*Text extract*.

━━━━

And internet writing is a messy, tricky thing. We bring our own back-story and half-healed scars to every piece we read. I can’t say that many out in the great cloud of witnesses called the blogosphere have been “pastors” to me in any holy sense of the word, but here and there in a thousand private messages and a million blog comments and a handful of face-to-face meetings, are a good number of those who I would consider to be “friends.” And since we’re all straddling the overlap between writing and faith – a place brimful with its own brand of power-plays and name-dropping and ladder-climbing – I’d say that’s not such a little thing.

In fact, the writers I love to read are men and women who write their posts and sing their songs and live their art not for the respect they can earn or the title they can solicit or the money with which they can fill their pockets. They have a heart to walk alongside. They are knowable, relate-able. They tell their stories with dirt under their nails and southern drawls dripping heavy from their honest, unedited lips. They write from the deep and the burdened places we all know – and they write it real. As real as a hand in your own.

Somehow they seem to grasp intuitively that the greatest gift they can give to the world has a whole lot more to do with sharing the specifics (even the gritty ones) of their personal stories than by quoting the worn-out platitudes or theological moral-isms by which they might exalt themselves over their readers.

No. If that’s what “pastor” means, they are never that to me.

I repeatedly watch them take the low road. They don’t live for the pedestals or the red carpets. They’d just as likely hug your neck and share a beer as shake your hand and hold your baby. They’re not untouchable. They’re not perfect. And – by far the most rare – they’re not afraid to come out of hiding and let you know it.

**********

And the shower steams hot. While I let muscles relax in the aftermath of my run, I remember my own limitedness and the finite experience of life within this skin. But I also feel the plea for human connection that rises up within my own story, asking to be made known. Why is it easier to give someone a formula to fix their aching heart than it is to get down into it with them and feel ALL THE FEELINGS alongside? I can’t say I know. But that is what makes a writer – a professional – cross the bridge into becoming a friend. The telling of the secrets that we think are only our own is the exact reason why I’ve come to relate deeply to so many whose breath I’ve never smelled and whose tears I’ve never wiped, who live worlds away from this mid-western farmhouse.

━━━━

*Written problem*. What comes next in the essay about faith writers who feel like friends? Write a continuation that picks up after its final sentence. The lines that follow have no connection to the essay about faith writers who feel like friends.

*Information supplied*.
━━━━

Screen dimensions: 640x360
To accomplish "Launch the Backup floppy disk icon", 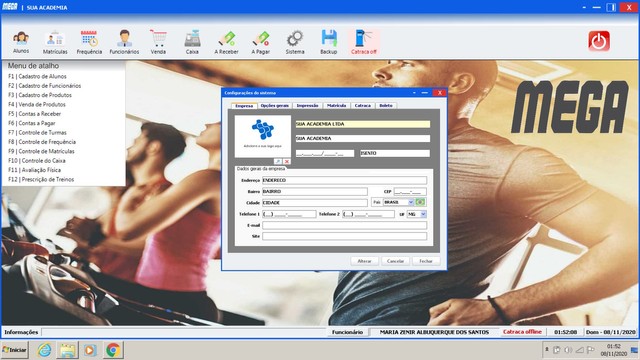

━━━━

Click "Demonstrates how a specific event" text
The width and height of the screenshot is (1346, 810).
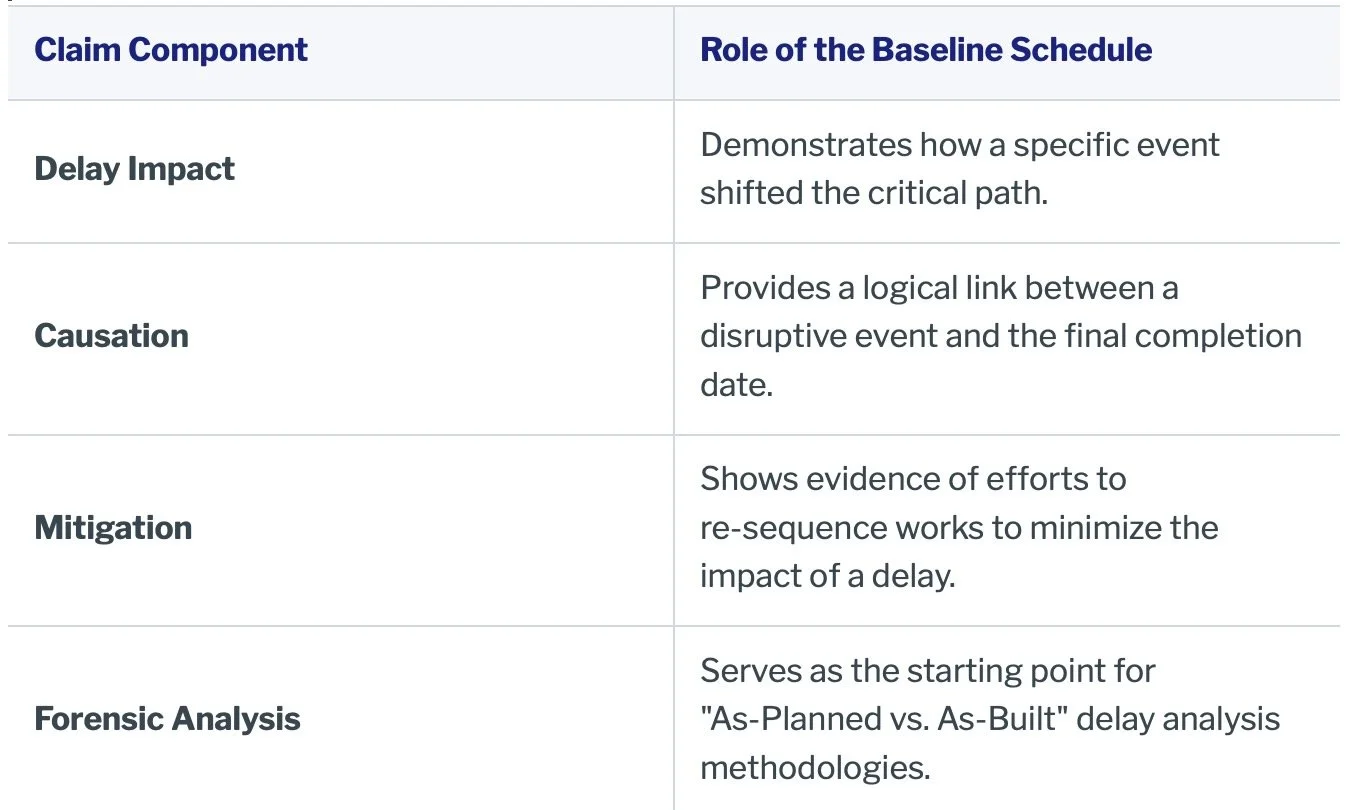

━━━━

*Result for this exercise*.
We are wired for connection, not only perfunctory answers.

For bearing each other’s burdens and holding close the broken, not for sanitary scripturized cliches.

Because love is always more satisfying than being right – hard as it is to believe sometimes.

It’s true for all of us: the gift of our lives to this world community is not given in spite of our humanness – as if that takes away from the poignancy of the message – but because of it. Because of the Babel places where we try to climb to God on steps of our own making and our Damascus roads where we are blind to all but the frightening light of a hairy paradigm-shift. Because of our willingness to accept ourselves and the dirt under our nails and the ins and outs of our messy narratives.

( … which might sound a lot like a tiny little mystery known as the Incarnation, if we listen long enough.)

There is a beautiful one-piece garment that transcends the in spite of’s and because of’s and waits with bated breath for the way redemption will shine through cracks in the one who dares to bare the soul: Whole.

And here I want to turn to you, dear reader, dear writer, dear friend, 

I want to say that in the kind of moxie that it takes for YOU to tell your tales and tell them real, I find my own story. Your secrets are mine. Your fallings and failures and glories. It’s there that I finger the edges of making peace with myself and an expansive hope comes just into view right next to a love that tears down walls. If beauty bursting through is true for you, couldn’t it also be true for me … ?

All of us belong to each other in this very way. Oh, how the world needs your wild.

Because this is the kind of courage that gives birth to a deeply personal bravery; this is not only the discovery of our humanness – but the necessary making friends with it; this is the kind of being known that inspires the greatest and least alike to call vulnerability out on her dare; to surrender all the ways we try so hard to impress everyone around us with our words and our art …

And to live as friends.



“I have called you friends … Now, go and do likewise.”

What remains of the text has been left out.